A investigadora sul-africana Sham Venter afirmou hoje que o líder histórico Nelson Mandela esteve sempre convicto da sua vitória na luta 'anti-apartheid', mesmo durante os 27 anos em que esteve preso.

Em entrevista à agência Lusa, em Joanesburgo, a jornalista e autora de "As cartas de prisão de Nelson Mandela", um livro hoje publicado em Portugal, diz que toda a correspondência do antigo Presidente sul-africano mostrava um claro optimismo no sucesso da luta contra o regime racista.

"Isso é evidente nestas cartas e ele trabalhava incansavelmente nesse sentido. Não tenho a certeza se realmente acreditava que um dia viria a ser o Presidente da África do Sul e um líder de estatura mundial", mas "aproveitou ao máximo as oportunidades criadas pelas circunstâncias do momento", afirma a escritora.

Sahm Venter explica que passou cerca de dez anos a trabalhar com todos os arquivos e registos oficiais sobre Mandela no Arquivo Nacional da África do Sul e na própria Fundação Nelson Mandela, contactando ainda com fontes familiares e amigos do prémio Nobel da Paz para compilar e organizar o acervo de cartas agora publicadas, na sua maioria desconhecidas do grande público.

O livro, já publicado na África do Sul, junta 255 cartas escritas por "Madiba", como é conhecido no país.

Segundo a autora, as cartas constituem um terço do acervo reunido para a Fundação Nelson Mandela.

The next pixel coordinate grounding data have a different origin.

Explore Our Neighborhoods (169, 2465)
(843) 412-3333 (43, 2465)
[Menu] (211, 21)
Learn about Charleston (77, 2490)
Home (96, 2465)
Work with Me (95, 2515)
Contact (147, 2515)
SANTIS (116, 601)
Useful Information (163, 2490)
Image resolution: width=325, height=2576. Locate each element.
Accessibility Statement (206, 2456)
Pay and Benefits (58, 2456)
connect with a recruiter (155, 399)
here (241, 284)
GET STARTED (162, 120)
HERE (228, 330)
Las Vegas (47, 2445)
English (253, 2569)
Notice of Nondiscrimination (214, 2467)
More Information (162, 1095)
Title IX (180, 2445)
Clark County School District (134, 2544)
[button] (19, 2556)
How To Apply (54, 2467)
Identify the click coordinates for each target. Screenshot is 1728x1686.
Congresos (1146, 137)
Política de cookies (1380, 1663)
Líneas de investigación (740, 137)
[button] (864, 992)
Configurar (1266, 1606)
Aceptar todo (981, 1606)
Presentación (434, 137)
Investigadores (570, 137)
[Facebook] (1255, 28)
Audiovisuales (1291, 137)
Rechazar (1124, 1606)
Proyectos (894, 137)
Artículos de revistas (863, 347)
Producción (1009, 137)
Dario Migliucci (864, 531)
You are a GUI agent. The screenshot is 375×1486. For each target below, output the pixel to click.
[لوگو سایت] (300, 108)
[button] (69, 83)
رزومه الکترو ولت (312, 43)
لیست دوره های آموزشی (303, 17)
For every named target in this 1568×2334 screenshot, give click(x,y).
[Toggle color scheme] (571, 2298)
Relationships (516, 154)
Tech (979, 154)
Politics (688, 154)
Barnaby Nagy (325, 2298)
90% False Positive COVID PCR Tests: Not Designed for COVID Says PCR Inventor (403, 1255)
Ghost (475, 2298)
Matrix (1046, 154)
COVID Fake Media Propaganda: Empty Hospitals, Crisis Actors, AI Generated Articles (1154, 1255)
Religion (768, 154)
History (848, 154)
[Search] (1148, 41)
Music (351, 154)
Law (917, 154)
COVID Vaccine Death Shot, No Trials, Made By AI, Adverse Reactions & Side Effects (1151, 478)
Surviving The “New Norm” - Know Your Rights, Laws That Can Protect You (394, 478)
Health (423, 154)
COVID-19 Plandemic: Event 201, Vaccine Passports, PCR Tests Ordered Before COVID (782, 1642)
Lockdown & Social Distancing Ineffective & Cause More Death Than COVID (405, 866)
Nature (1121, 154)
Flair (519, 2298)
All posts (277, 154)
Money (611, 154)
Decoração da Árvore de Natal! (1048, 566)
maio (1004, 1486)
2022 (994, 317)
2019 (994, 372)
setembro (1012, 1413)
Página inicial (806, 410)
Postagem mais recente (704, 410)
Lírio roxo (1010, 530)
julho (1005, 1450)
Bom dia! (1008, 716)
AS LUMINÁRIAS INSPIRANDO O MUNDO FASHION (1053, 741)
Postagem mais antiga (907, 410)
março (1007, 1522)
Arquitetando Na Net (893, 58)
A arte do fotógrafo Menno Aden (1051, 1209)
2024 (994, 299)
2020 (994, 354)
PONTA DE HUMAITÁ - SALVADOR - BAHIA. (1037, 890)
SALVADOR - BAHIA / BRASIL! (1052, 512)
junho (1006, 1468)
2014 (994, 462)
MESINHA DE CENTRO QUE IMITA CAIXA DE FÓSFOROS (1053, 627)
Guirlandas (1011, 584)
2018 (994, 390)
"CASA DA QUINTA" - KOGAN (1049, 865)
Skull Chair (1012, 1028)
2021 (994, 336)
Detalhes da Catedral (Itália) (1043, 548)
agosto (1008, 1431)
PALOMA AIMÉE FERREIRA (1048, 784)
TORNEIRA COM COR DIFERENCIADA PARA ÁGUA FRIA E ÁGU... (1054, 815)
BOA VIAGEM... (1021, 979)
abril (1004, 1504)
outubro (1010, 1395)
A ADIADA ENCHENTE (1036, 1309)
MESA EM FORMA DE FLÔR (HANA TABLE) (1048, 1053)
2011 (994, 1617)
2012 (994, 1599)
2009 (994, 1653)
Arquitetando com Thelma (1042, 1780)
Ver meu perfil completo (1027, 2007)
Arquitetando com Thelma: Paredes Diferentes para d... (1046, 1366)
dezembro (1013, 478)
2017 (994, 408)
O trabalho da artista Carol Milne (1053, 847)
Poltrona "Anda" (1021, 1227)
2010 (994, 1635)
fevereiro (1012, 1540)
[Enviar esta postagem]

A colecção encontra-se organizada por ordem cronológica e dividida pelas quatro instituições prisionais por onde Mandela passou desde 5 de Agosto de 1962 até à data da sua libertação em 11 de Fevereiro de 1990: Pretória Local Prison (1962-1963), Robben Island Prison (1964-1982), Pollsmoor Prison (1982-1988) e Victor Verster Prison (1988-1990).

"Pretendi com este livro, contar a história de uma vida na prisão que começa no dia em que foi detido no dia 5 de agosto de 1962", mas "a primeira carta neste livro foi escrita na véspera da sua (primeira) condenação", explica.

Sahm Venter considera a obra como "a voz de Madiba, exactamente como ele a escreveu na altura em que esteve preso, provavelmente o período mais desgastante de toda a sua vida".

"Foi como se eu tivesse encarnado numa mosca que pairou na parede da sua cela, alguém que teve a oportunidade de recuar no tempo e ficar ali, sentada, a sentir como a vida passava por ele ou a imaginar como teria sido. Foi uma experiência pessoal muito especial", conta a investigadora e jornalista sul-africana.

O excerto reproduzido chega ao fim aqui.